[Saved entries]
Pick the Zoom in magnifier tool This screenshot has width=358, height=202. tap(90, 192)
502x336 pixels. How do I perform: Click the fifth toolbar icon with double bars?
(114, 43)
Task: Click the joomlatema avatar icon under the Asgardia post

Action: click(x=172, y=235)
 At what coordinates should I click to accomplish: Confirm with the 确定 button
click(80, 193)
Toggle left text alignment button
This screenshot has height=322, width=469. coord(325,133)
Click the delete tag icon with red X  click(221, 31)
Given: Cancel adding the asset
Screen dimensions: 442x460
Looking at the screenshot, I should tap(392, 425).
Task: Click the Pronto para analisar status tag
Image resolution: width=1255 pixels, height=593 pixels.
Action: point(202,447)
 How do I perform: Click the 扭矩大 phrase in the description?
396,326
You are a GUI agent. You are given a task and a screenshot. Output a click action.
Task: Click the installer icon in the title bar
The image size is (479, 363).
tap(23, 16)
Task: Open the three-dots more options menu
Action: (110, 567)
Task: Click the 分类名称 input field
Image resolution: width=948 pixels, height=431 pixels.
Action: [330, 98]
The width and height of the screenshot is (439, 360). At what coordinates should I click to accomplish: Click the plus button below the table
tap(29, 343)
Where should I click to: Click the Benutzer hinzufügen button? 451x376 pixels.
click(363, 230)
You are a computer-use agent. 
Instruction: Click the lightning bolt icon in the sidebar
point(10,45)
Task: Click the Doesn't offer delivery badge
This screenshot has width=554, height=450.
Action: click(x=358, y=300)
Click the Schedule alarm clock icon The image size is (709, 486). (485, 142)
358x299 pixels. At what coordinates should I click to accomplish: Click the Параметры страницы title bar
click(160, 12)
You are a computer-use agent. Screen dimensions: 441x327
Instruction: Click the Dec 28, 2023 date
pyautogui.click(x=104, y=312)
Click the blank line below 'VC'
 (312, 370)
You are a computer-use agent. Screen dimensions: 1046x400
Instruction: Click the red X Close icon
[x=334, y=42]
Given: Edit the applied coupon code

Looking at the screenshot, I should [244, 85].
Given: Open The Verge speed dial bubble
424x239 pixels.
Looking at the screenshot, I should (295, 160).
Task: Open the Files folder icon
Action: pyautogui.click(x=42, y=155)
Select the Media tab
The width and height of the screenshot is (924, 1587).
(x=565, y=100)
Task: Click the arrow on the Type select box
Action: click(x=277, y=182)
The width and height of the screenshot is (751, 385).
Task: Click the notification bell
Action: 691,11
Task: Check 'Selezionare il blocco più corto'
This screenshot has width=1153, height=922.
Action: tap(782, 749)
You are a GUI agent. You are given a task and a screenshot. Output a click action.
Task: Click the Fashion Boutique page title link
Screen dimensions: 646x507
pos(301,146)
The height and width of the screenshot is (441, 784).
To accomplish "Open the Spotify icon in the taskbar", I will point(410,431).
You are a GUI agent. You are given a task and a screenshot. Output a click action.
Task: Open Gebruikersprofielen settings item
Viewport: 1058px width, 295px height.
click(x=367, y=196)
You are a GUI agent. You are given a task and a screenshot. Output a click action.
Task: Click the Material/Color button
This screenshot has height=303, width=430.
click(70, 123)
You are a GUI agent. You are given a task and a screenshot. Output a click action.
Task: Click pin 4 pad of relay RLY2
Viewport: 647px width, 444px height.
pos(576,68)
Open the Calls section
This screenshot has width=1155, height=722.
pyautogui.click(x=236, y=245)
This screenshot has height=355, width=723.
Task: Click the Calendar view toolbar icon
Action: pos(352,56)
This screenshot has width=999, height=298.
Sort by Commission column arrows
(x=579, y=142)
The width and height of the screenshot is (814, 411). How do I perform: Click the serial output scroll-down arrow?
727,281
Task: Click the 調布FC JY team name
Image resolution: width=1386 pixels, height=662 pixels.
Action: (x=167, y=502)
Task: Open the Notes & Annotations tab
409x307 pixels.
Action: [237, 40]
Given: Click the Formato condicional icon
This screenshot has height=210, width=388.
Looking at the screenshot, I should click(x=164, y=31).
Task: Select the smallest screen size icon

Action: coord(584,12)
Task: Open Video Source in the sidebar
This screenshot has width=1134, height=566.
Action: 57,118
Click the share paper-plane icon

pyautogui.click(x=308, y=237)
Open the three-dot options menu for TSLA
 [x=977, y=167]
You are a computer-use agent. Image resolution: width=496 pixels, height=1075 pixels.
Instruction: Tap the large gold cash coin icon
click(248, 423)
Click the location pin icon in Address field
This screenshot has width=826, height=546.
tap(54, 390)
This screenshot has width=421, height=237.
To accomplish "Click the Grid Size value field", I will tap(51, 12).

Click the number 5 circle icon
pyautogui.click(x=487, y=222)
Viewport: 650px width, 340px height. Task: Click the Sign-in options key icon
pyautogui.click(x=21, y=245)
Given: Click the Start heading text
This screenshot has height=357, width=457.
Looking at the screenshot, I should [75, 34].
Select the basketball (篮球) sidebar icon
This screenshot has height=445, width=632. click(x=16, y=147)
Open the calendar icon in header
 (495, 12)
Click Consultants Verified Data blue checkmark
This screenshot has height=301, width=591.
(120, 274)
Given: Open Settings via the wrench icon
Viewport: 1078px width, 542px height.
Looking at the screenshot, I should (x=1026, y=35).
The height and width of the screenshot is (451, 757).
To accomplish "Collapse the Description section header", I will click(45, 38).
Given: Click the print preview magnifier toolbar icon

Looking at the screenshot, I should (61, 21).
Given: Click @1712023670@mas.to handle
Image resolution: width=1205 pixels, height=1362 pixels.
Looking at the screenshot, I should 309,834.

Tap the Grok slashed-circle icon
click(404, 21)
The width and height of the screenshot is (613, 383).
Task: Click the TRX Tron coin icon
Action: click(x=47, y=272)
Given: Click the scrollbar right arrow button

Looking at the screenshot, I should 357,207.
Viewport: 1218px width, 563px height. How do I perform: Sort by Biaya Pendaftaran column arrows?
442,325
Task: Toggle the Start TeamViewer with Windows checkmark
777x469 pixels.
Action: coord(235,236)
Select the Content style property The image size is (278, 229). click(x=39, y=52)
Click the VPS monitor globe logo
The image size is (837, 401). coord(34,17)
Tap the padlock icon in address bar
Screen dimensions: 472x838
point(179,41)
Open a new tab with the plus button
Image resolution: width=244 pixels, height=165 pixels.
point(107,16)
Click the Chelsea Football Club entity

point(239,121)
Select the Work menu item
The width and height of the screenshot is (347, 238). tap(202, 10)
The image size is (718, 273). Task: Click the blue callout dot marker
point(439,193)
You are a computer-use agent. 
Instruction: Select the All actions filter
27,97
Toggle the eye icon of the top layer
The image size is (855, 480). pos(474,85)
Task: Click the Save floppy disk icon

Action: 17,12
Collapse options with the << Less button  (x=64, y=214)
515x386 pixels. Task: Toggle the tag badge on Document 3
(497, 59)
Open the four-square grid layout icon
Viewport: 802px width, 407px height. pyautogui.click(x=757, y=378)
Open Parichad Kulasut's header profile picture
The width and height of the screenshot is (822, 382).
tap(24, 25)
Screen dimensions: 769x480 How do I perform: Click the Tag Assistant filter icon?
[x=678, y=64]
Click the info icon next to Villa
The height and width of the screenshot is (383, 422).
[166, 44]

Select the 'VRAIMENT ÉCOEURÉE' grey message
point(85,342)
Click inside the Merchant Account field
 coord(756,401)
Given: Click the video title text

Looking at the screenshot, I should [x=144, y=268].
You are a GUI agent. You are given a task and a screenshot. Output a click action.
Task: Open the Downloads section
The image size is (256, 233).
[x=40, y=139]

TASK DETAILS: Please give an exact copy of the lines above, beginning with the line containing "Toggle left text alignment button" and running through the line containing "Task: Click the Pronto", and of no other lines.

TASK OUTPUT:
Toggle left text alignment button
This screenshot has height=322, width=469. coord(325,133)
Click the delete tag icon with red X  click(221, 31)
Given: Cancel adding the asset
Screen dimensions: 442x460
Looking at the screenshot, I should tap(392, 425).
Task: Click the Pronto para analisar status tag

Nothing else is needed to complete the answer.